I am NOT a licensed lawyer, lawman, or shaman. I am a born salesman with a business degree and a real estate license. My words are based upon my experience and what I have seen work umpteen times.

My words are not legal advice; rather the way I would proceed.

13 January 2012

Delivery of Clean Property



Dear Peter,
Representing the seller, I recently closed a sale for a one acre site with a house. The house was remodeled and clean, but the grounds were littered with what the buyer is now calling "trash and junk". Prior to closing, the buyers made no mention of the seller cleaning the lot.

Today the buyer's agent called me and said the buyer wants the lot cleaned by my seller, stating, "Per the state GAR contract, the sellers are in breach and we will take further measures if this is not resolved within the next 48 hours."

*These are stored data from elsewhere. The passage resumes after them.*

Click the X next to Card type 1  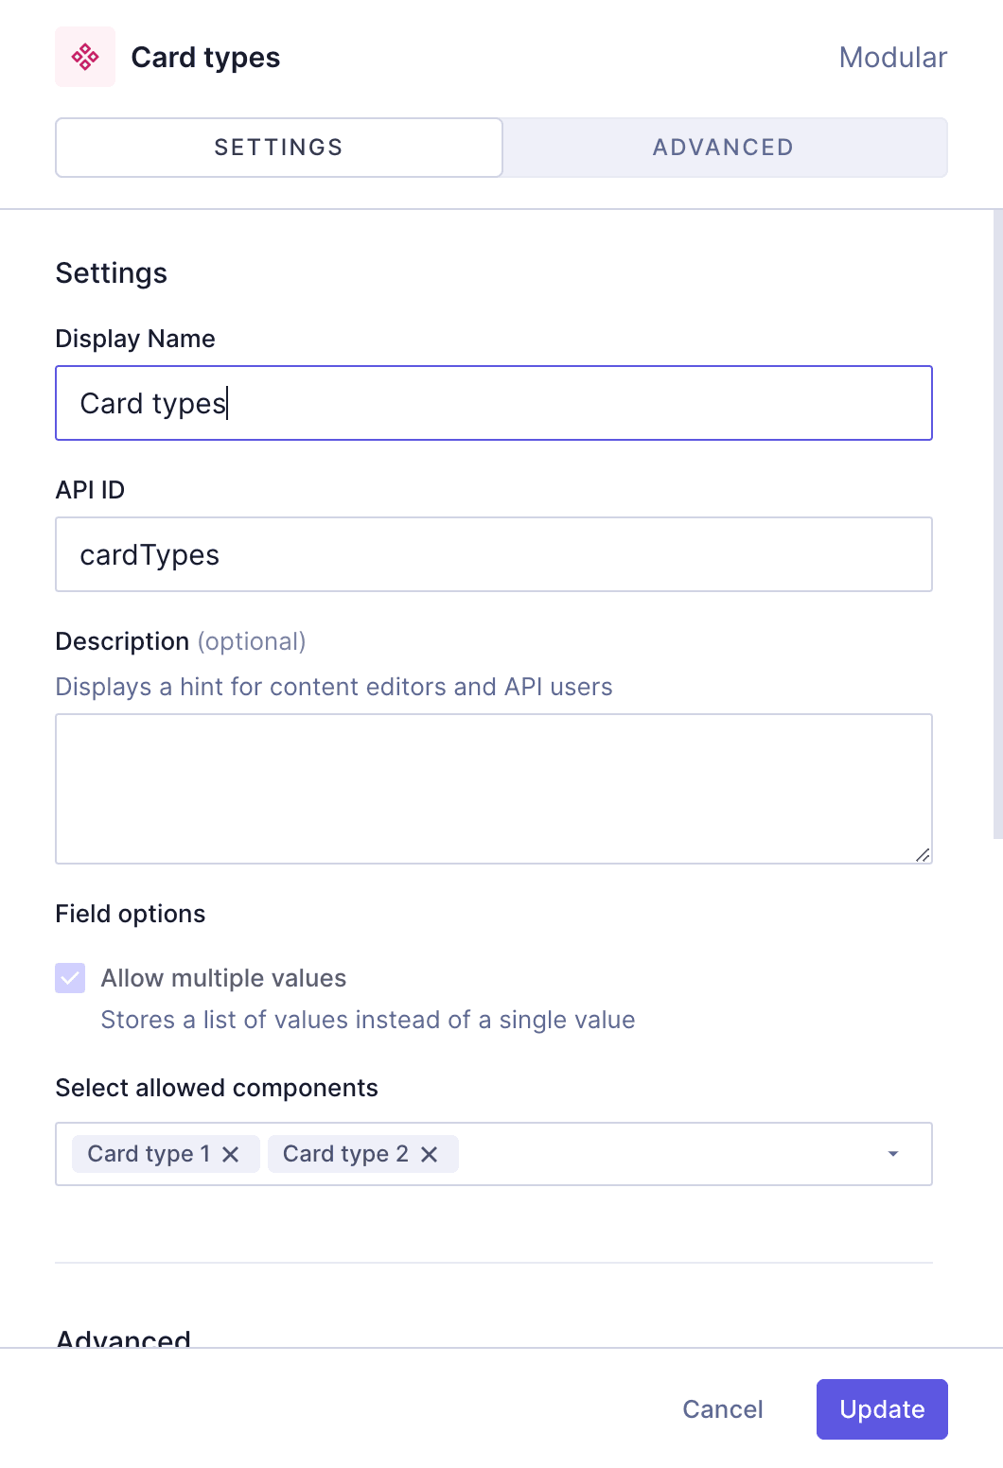tap(232, 1154)
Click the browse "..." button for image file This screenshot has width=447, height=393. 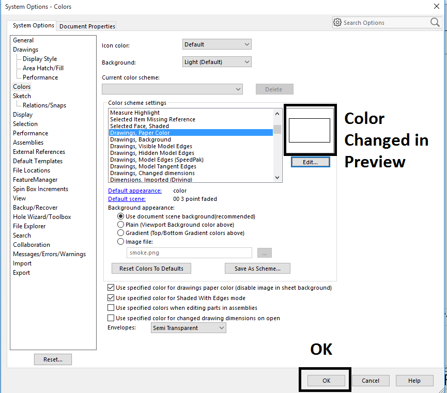coord(264,253)
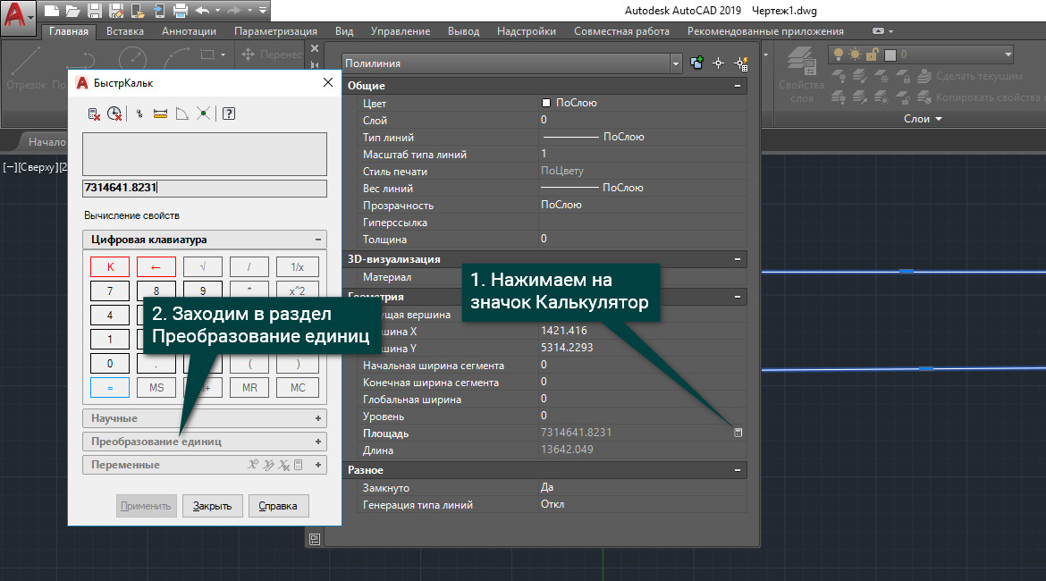This screenshot has width=1046, height=581.
Task: Click the Справка button
Action: pos(278,506)
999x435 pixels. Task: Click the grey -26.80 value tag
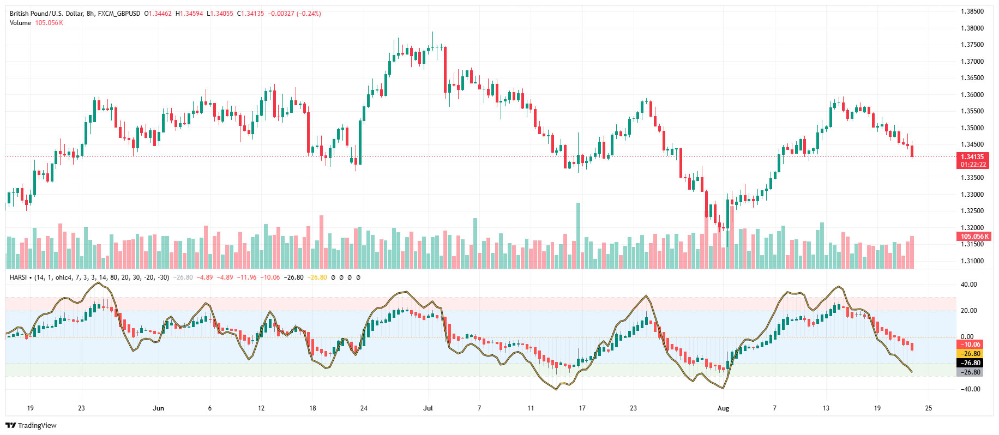click(970, 372)
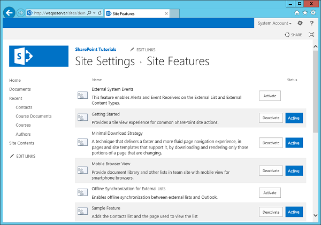
Task: Click the pencil Edit Links icon in sidebar
Action: (12, 156)
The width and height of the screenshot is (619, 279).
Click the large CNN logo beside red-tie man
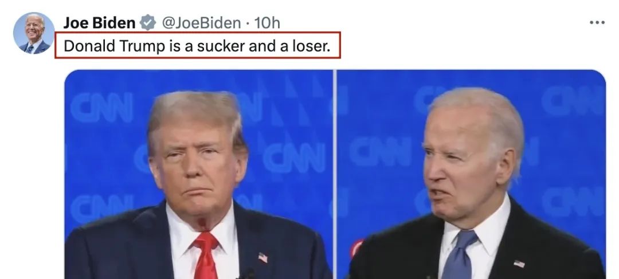pos(293,158)
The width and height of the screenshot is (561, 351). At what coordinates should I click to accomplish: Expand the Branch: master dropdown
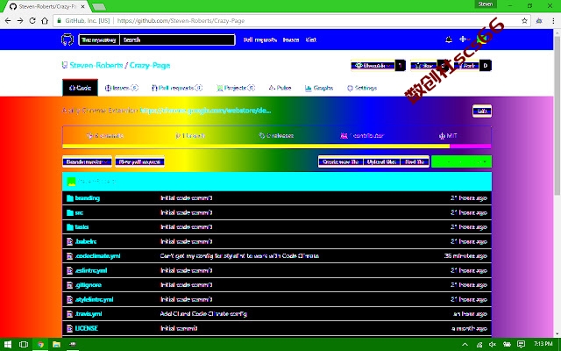(87, 161)
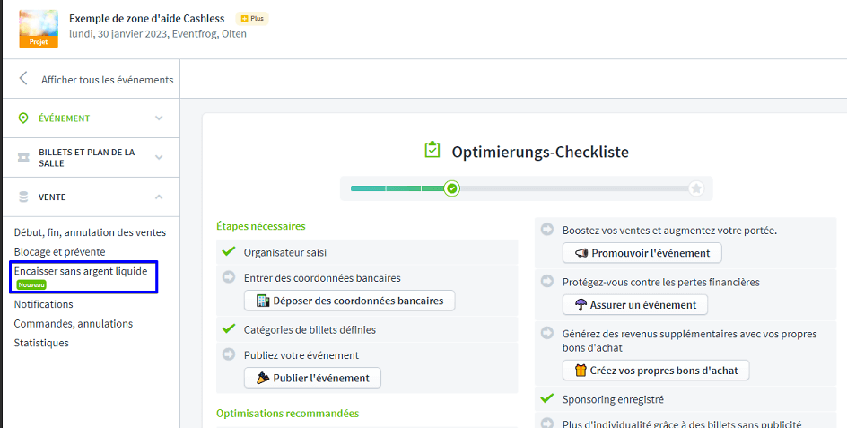Click the gift icon on Créez vos bons d'achat
This screenshot has width=847, height=428.
click(x=580, y=371)
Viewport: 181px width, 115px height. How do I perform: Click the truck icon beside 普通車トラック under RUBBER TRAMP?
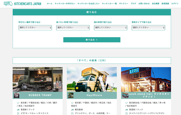click(x=18, y=110)
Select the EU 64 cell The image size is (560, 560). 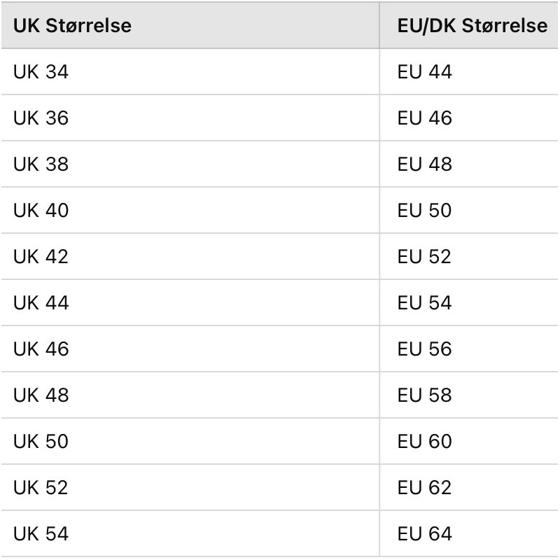click(469, 533)
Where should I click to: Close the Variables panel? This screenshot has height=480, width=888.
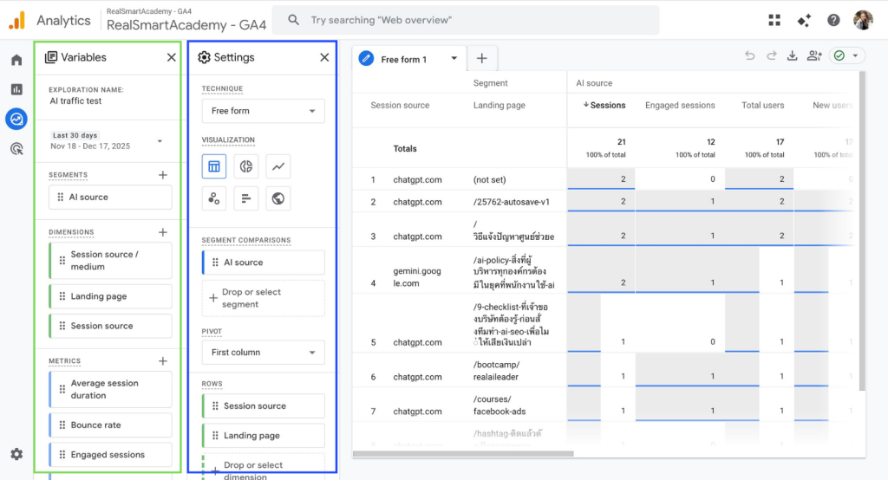(x=171, y=57)
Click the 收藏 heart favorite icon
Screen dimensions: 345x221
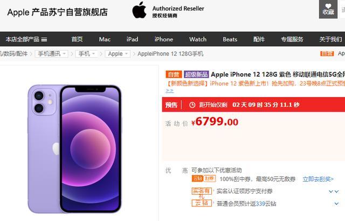[328, 9]
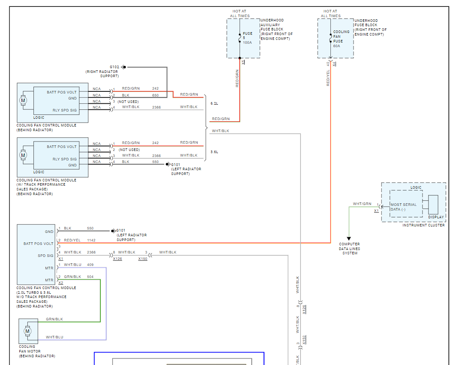Click the 6.2L engine variant label
456x365 pixels.
pyautogui.click(x=214, y=103)
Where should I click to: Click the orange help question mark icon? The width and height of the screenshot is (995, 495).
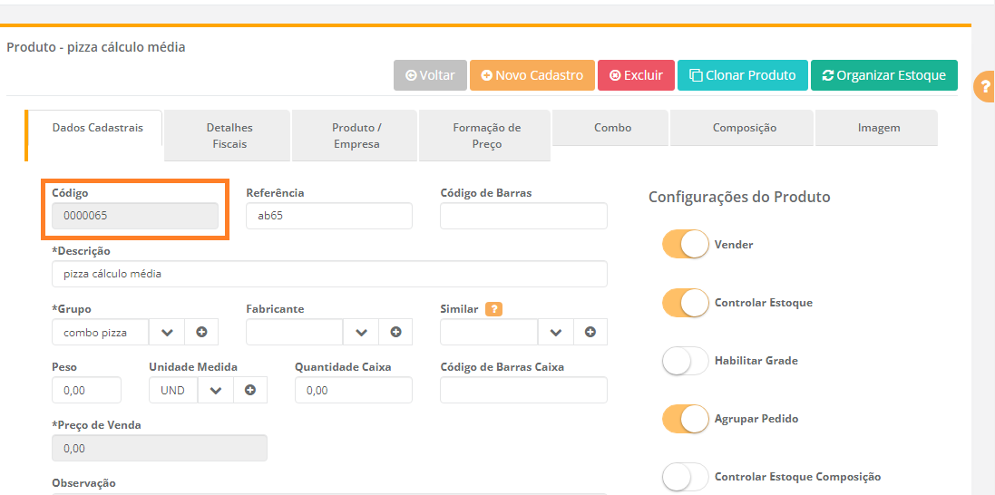point(983,87)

I'm not exactly sure how to respond to the Buyers Agent. Paragraph 9 of the GAR contracts says, "Seller shall deliver property clean and free of trash and debris at time of possession." However the seller did not clean up the complete acre of ground because there was never any indication from the buyer of cleaning up the grounds.

Since there was no mention of the "junk and trash" anywhere until a day after closing, could there have been any ramifications to the Seller for violating the GAR contract? Was it a violation of the contract?

Sincerely,
Jolted by Junk



Dear Jolted,
"Property" in the GAR means the subject and the subject is real property, which includes all the ground, grass, boulders, driveways, ponds, creeks, paved areas, dirt mounds, gravel pits, fenced areas, tire swings, tree houses, lily pads, drain fields, compost piles and outhouses.

A contract is whatever the parties want it to be, and if these parties agreed to use the 2011 GAR F20, without changes to the pre-printed paragraph about the subject's condition, nor subsequent language to the contrary, then the parties have agreed to deliver and accept the property in clean condition.

If the seller fails to do deliver the condition as agreed, then a tort has been committed, not necessarily a crime. Remedy for the buyer is to (in chronological order, separated by reasonable periods of time):
1) ask the seller to behave as agreed
2) firmly but politely insist a little louder that the seller behave as agreed
3) submit itemized damages to seller
4) firmly but politely insist a little louder that the seller remit payment of itemized damages
5) walk away with display of unmitigated audacity, including simultaneous sneer and a single-digit salute
--or--
5) litigation for damages (this usually depends upon severity of clean-up or irritability level -- when they say, "it's a matter of principle" this means they're gonna sue your keister. avoid this if you can :)

My recommendation to you is this: convince your seller to do as he has agreed and clean up the property. In my experience, best practice is to fully explain the details of an agreement to all principles, mitigating these types of occurrences. When the parties are aware of their obligations regarding an agreement, they are much less likely to abridge these obligations.

If the seller refuses to do as he agreed, then I would relay this information to the buyer's agent and ask that agent to, "Please stop calling me regarding this topic and pursue other remedies. I may be of no further help to you. I understand the buyer is upset and they are calling on you to fix the issue. With respect, you should talk to your broker about it."

Just to be clear about this: Your client agreed to deliver the property in clean condition, whether or not it was verbally discussed.